→ **RECORDED INFORMATION**:
* * * *

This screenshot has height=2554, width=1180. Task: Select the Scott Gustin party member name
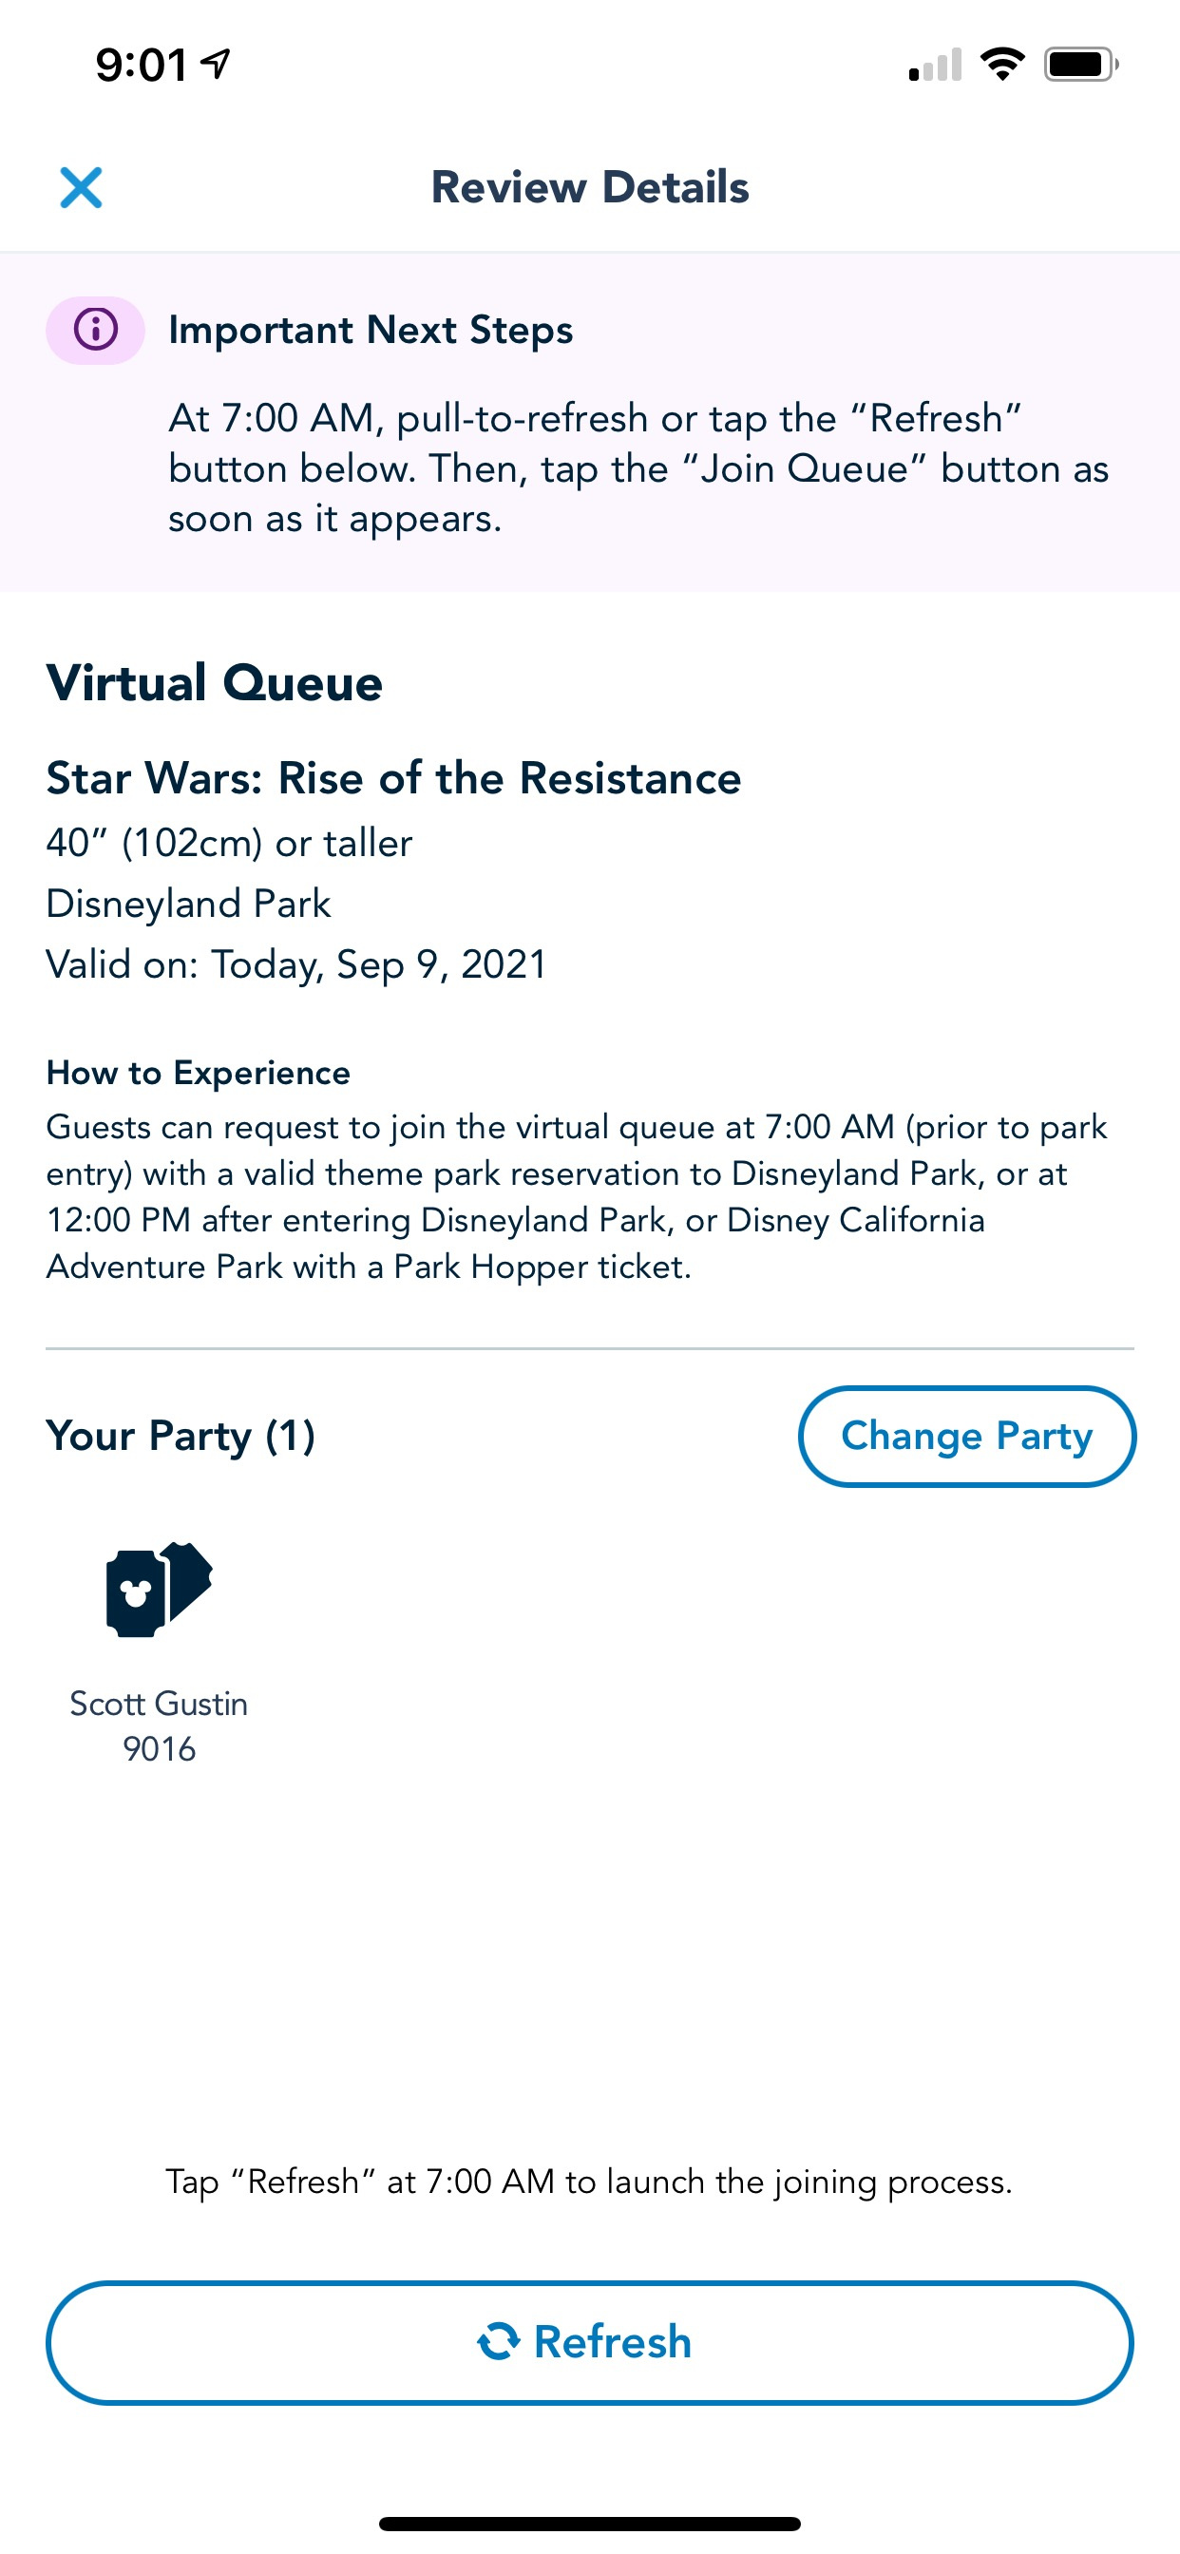pyautogui.click(x=159, y=1703)
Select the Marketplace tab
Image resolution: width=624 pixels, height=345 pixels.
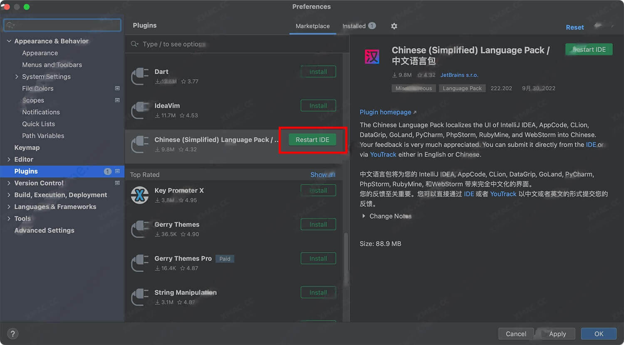(x=312, y=26)
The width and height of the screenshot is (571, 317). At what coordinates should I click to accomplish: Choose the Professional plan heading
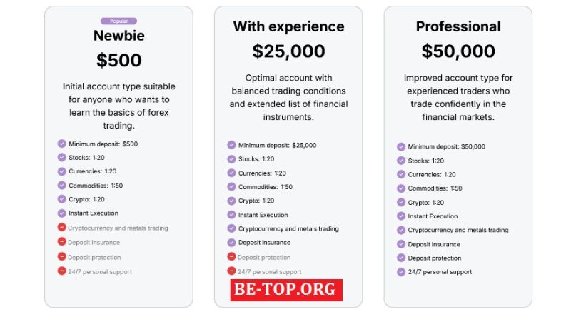click(458, 26)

* * * *

→ **TASK TO COMPLETE**:
Can you transcribe everything from the line containing "Select the Marketplace tab" down to the end of the records, leaving out the pictures?

→ **RESPONSE BELOW**:
Select the Marketplace tab
Image resolution: width=624 pixels, height=345 pixels.
(x=312, y=26)
The width and height of the screenshot is (571, 317). At what coordinates should I click to accomplish: Choose the Professional plan heading
click(458, 26)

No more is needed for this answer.